I always maintain the true measure of the character is shown in Star Trek IV The Voyage Home when in a patched up captured Klingon vessel with a skeleton crew on their way home to face court martial they encounter a threat to Earth. To save Earth they have to undertake a ridiculously dangerous mission that they are completely ill equipped for. Kirk doesn’t hesitate, not for a second because the other way is to let Earth perish.
This was a hard one for me actually because I really loved the Enterprise refit / A. It’s a beautiful refit of the original Enterprise and to be honest if I hadn’t seen Star Trek Remastered then I might have still gone with it. There’s nothing more majestic than the Enterprise limping home in Star Trek III however I am going with the original Enterprise.
Classic TOS Enterprise, it’s hard to go by her and with updated special effects she looks amazing. It’s the original, end of story.
A close second apart from the Enterprise A would be the Klingon Bird of Prey – particularly the HMS Bounty. Some very fond feelings for that ship, especially the awesome shot of her hovering above a whaling ship, sadly a problem we still have.

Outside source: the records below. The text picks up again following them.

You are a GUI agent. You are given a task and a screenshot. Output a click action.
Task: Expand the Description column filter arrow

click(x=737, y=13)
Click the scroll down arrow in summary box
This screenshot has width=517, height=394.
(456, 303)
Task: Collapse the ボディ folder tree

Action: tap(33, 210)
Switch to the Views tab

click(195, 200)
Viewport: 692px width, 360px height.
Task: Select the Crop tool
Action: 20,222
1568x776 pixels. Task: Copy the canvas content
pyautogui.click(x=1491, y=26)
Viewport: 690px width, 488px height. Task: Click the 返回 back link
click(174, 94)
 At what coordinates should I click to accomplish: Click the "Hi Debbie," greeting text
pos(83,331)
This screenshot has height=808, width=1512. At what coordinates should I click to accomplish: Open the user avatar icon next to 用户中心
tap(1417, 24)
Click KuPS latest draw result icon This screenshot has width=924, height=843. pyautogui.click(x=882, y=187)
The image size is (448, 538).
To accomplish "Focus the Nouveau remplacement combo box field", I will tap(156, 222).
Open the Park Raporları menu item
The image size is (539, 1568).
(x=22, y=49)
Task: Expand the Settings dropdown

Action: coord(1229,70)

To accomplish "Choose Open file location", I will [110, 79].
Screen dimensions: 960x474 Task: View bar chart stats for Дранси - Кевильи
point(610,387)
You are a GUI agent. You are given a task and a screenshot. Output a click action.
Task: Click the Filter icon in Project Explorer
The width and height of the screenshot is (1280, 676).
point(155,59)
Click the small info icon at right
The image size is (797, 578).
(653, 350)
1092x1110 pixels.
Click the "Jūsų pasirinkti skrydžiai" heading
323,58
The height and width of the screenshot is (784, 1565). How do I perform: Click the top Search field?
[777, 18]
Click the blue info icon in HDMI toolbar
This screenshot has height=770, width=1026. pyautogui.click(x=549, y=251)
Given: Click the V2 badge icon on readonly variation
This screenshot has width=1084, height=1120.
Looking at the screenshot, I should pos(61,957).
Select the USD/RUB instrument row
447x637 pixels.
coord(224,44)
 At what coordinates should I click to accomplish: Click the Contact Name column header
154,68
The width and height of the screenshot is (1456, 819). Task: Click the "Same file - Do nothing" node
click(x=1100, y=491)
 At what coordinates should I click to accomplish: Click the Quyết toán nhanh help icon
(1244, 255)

The Vulcans are synonymous with Star Trek and I always enjoy Vulcan storylines (more so than Klingon ones) so it was hard to go past them. I enjoy drawing them the most, though to be fair Andorians and Tellarites are also pretty damn fun to illustrate.
They’ve had a pretty rough run of it especially in Enterprise where they were painted in a very different light and in my opinion probably a little too harshly. Their stoic logic was supposed to be the thing that gave the impression they were arrogant and superior not actually being arrogant and superior as a culture.
It just feels like a disingenuous and lazy way to handle them writing wise.
The Bajorans were a very close second for me, a race that has a rich culture that is explored throughout seven years of Deep Space Nine, they are a really interesting race and I hope if they ever actually get back to making post Voyager Star Trek that we see the Bajorans integrated into the Federation. And yes I know technically they weren’t in the Federation.
It’s been a little while since I’ve done one of these daily challenges so when I saw TrekkieRob post this over on Twitter I thought this would be cool to adapt to a drawing challenge.
So kicking off with day one what is my favourite Star Trek TOS episode? Well I think I only really discovered this semi recently when recording the Star Trek First Watch podcast. I was struck by how fine an episode The Devil in the Dark is and was completely taken aback that it’s my favourite episode.
It’s shot amazingly, and it feels like everything awesome about Star Trek, the crew working together to solve a threat that turns out to be life that we don’t understand yet. Even the Horta a creature design that has no right to be as effective as it is on screen is wonderful. So as good as The City on the Edge of Tomorrow is, this episode beats it out by a Horta’s nose.